7.If the troop has a Webelos night where all of the Webelos thinking about joining are invited that night, run from this troop.


I don't get it. The Webelos Open House night is part of the process laid out by the BSA. It's a great opportunity to get as many people together at once so they can ask questions and get a good feeling for the program.


Our Webelos Open House went something like this:

1) Gathering game. ASPL had all the boys playing.

2) Opening, Webelos formed a patrol line like other patrols.

3) SPL made some announcements

4) I (SM) welcomed everyone and told the Webelos parents which room to go to for a parents orientation/Q&A session.

5) Scouts went off to work on different skills, Webelos were grouped with first year scouts. I think they talked about winter camping, bacause the Webelos were invited on a campout in November.

6) I spent about 30 minutes with the parents, explaining the program and answering questions.

7) Parents came back in to see them doing some planning for the campout.

8) Boys played a fun game of crab soccer.

9) We had one big circle-up, presented some awards, had a scoutmaster's minute, and dismissed.


I'm assuming you are thinking that the troop is just putting on a show and you're not really seeing the "real deal". There may be some truth to that. I certainly encourage our PLC to have everything buttoned up for that meeting to make sure it comes off relatively smooth. But overall, it's just another troop meeting, just with a bigger crowd.
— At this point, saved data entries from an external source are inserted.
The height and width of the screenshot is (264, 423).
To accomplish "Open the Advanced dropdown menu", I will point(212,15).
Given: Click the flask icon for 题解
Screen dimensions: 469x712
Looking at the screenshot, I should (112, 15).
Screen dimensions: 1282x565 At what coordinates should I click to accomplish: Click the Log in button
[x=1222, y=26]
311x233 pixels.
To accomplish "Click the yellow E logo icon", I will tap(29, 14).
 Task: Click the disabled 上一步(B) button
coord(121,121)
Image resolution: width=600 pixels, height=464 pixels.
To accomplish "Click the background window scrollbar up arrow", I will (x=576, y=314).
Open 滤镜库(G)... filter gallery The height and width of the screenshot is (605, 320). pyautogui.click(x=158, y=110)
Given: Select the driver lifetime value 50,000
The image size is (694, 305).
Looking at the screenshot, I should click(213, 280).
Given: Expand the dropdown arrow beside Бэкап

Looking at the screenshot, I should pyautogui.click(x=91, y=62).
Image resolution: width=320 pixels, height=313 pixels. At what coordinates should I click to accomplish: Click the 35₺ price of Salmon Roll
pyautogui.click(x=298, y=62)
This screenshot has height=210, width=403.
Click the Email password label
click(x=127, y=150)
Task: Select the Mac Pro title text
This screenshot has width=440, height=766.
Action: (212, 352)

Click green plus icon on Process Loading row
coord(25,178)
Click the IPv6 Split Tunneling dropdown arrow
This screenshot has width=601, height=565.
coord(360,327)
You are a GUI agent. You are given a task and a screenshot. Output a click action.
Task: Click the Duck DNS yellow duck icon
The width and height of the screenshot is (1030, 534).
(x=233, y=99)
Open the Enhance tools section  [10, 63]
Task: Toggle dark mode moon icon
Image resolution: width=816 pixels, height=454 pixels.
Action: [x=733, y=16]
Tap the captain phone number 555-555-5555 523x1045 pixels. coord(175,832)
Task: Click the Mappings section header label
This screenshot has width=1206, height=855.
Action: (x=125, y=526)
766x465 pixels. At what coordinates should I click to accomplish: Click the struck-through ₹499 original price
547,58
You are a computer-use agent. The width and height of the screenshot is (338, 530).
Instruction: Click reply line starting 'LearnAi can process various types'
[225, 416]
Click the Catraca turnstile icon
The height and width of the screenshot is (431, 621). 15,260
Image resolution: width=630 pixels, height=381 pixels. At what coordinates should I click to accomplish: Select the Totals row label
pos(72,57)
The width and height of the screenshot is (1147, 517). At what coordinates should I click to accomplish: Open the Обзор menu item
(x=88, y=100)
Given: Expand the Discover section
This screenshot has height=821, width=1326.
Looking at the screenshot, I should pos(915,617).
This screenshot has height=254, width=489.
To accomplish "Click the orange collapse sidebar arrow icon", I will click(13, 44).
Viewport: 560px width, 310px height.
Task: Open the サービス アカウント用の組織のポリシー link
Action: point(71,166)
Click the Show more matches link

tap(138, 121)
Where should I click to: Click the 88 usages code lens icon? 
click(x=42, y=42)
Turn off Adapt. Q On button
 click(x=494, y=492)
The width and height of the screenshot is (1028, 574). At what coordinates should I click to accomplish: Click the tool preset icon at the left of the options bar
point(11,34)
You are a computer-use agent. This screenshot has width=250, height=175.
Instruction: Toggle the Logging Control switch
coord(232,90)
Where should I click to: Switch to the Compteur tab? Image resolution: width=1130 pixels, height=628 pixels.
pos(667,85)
Now, to that point, a Webelos is invited to attend any meeting they want. We've had a few do that. Sometimes a younger brother is there that is a Webelos, and we'll try to include him in the games or something. While less formal, it probably gives him a better picture of what a "normal" meeting is like. But overall, it's not much different.


Finally, I can say from our own experience as Webelos IIs, we visited a troop on a night they invited us as a den. They were totally unprepared, not in uniform, the SM was over 30 minutes late (not in uniform), no meeting plan, not even much "fun" for the boys. It was a disaster, and no one wanted to go to that troop after that.